September 6, 2019
Finding the right “sleep noise” can mean better sleep for years to come, according to researchers, Real Simple reports. But you have to know what type—or specifically what color of noise—lulls you into a dream state.
White noise-a machine-generated sound that contains all frequencies—gets the most attention from sleep experts. Using a white noise machine, a white noise app, or a white noise fan man improve your sleep dramatically. But if it doesn’t, don’t give up. There are other sleep noises out there that may offer you superior benefits.
“There’s been a lot of confusion about what white noise is,” says Sam Nicolino, a sound engineer, musician, and founder of Adaptive Sound Technologies (ASTI), the Silicon Valley-based firm behind the LectroFan and Sound+Sleep series of sound machines promising a better night’s rest.
The phrase white noise has come to be broadly applied to all sorts of background noise, but white noise is actually a carefully constructed sound. It doesn’t occur in nature—it’s purely a mathematical construct, Nicolino told Real Simple. Many sounds are similar to white noise, but they’re not quite the same.
The sound can be very staticky. “For most people, it’s very unpleasant,” Nicolino says—so if you tried a white noise machine and truly disliked it, you’re not alone or out of options.
The sleep benefits from white noise don’t come from the sound itself; they come from the sound’s ability to mask other disturbances.
“When you don’t have a sleep machine, every little noise that occurs in your sleep environment has the potential of rousing you,” Rafael Pelayo, MD, a clinical professor in Stanford University’s Sleep Medicine Division, National Sleep Foundation board member, and long-time ASTI adviser, told the news outlet. “Having a pleasing background sound can prevent you from hearing these little disruptive noises.”

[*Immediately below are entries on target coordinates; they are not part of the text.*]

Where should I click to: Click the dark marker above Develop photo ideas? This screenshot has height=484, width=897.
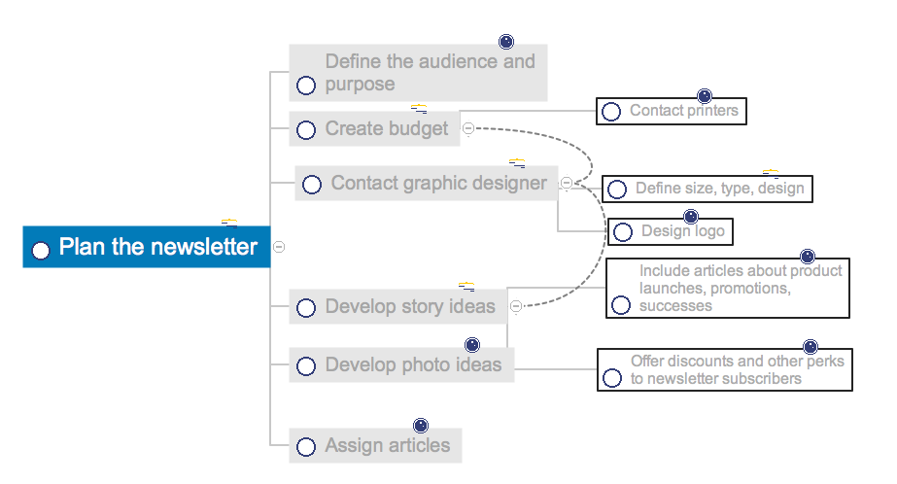coord(472,345)
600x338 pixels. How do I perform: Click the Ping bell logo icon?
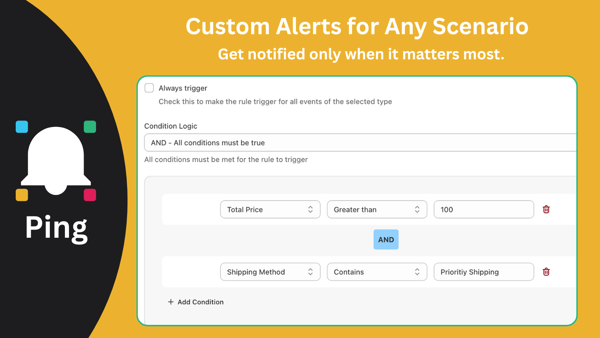[x=56, y=160]
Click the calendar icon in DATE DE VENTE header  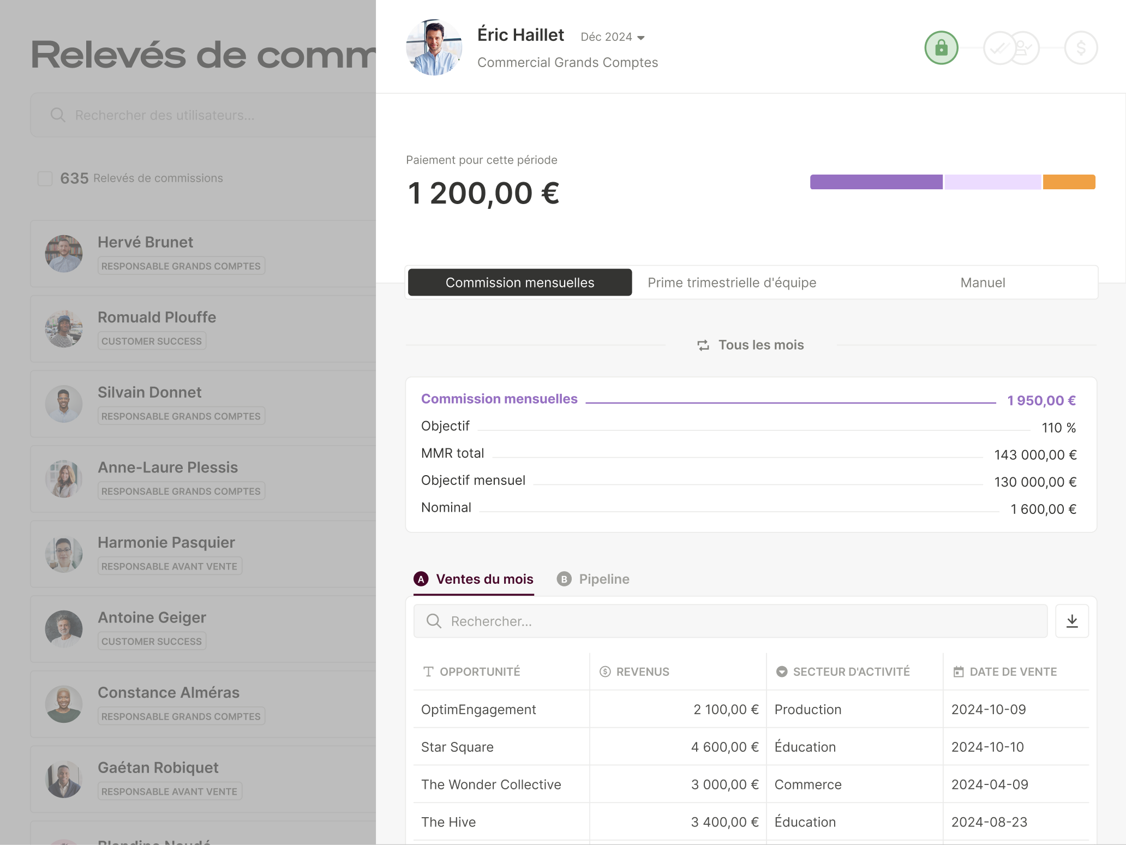point(958,672)
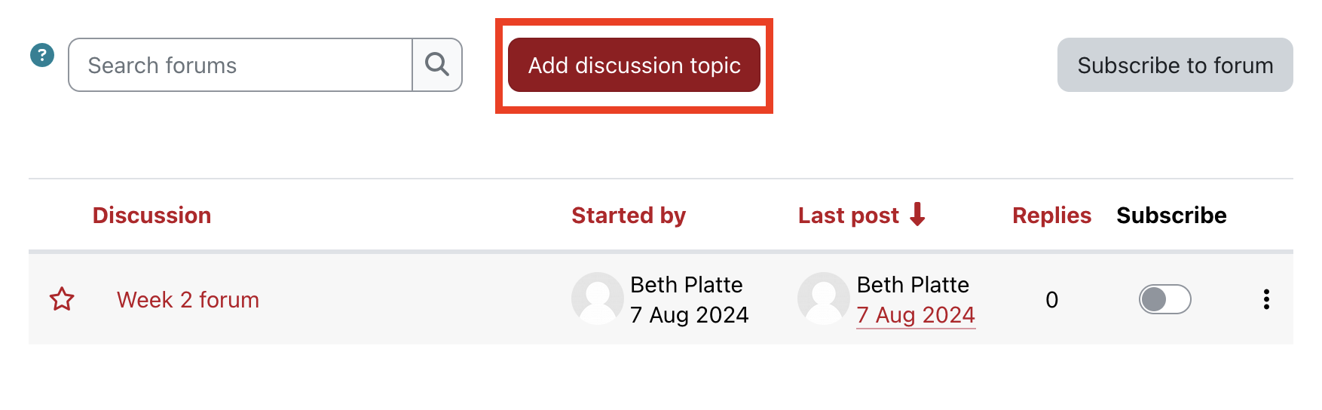Sort by the Last post column

(848, 216)
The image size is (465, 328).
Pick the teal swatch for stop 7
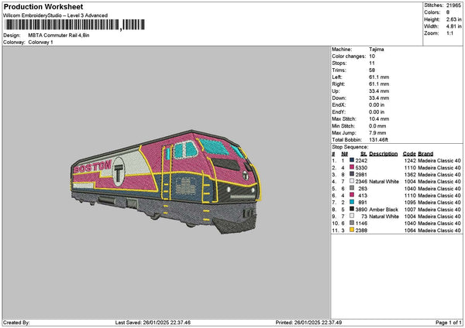point(353,202)
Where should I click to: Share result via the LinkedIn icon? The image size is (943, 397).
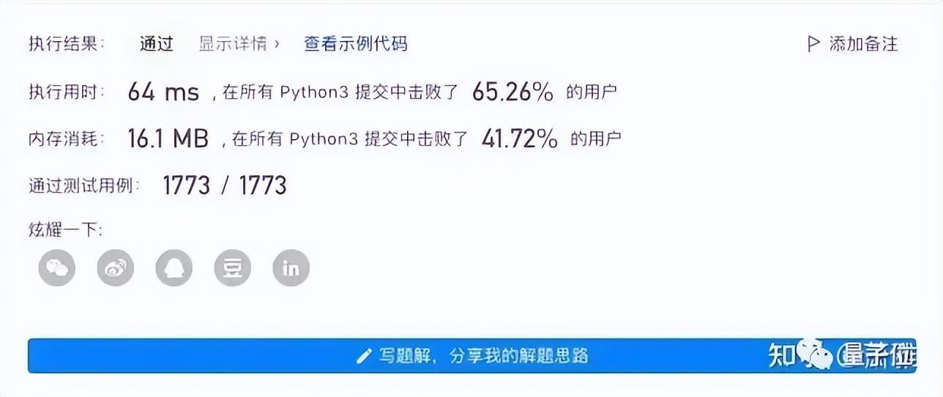click(x=291, y=268)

White noise is popular because it’s uniform, but what happens when you can’t stand white noise? It may be time to check out pink noise or brown noise.
Pink noise is white noise with fewer high frequencies.
To create pink noise, Nicolino says sound engineers take white noise and filter out high frequencies. “Pink noise sounds kind of like rain,” he says. Like white noise, though, pink noise isn’t exactly like any noise from nature. Listening to a rainfall sound machine isn’t pink or white noise—it’s simply ambient sound recording on a loop.
Sometimes called Brownian noise, Brown noise is white noise stripped of more high frequencies; it consists of lower frequencies than even pink noise.
“Brown noise can sound like a really uneventful ocean surf,” Nicolino told the magazine. It has more bass notes than white noise, making it more pleasant to listen to. And, unlike white and pink noise, brown noise is named for Robert Brown, who discovered Brownian motion (which creates the sound) in 1827, Dr. Pelayo says. (For the grammatically compulsive, this is why Brown noise is often capitalized.) “People seem to prefer the lower-toned sounds,” Dr. Pelayo says.
Most sound machines—such as the sleep fan—emit only one sleep noise. This works if you like the noise, but it can limit options.
However, Real Simple points out, some sound machines, such as the LectroFan from ASTI ($47; amazon.com), offer many different sounds. In creating the sounds, Nicolino says, he and his team extended white, pink, and brown noise to create several different noises, ranging from white noise to a very deep brown noise. This sound machine is, in effect, a white noise machine, a pink noise machine, and a brown noise machine all in one—great for someone who can’t stand staticky white noise or who wants different sounds for different situations.
Beyond the noise itself, you should consider whether the sound machine or app you’re looking at loops. Some—especially those that feature nature recordings—loop the sound, which can disrupt sleep, the magazine advises.
At the end of the day (or night, in this case), it all comes down to personal preference. “People are going to choose a sound simply on what they like,” Dr. Pelayo says. “Once people settle into a sound spectrum that they like, they stick to it.”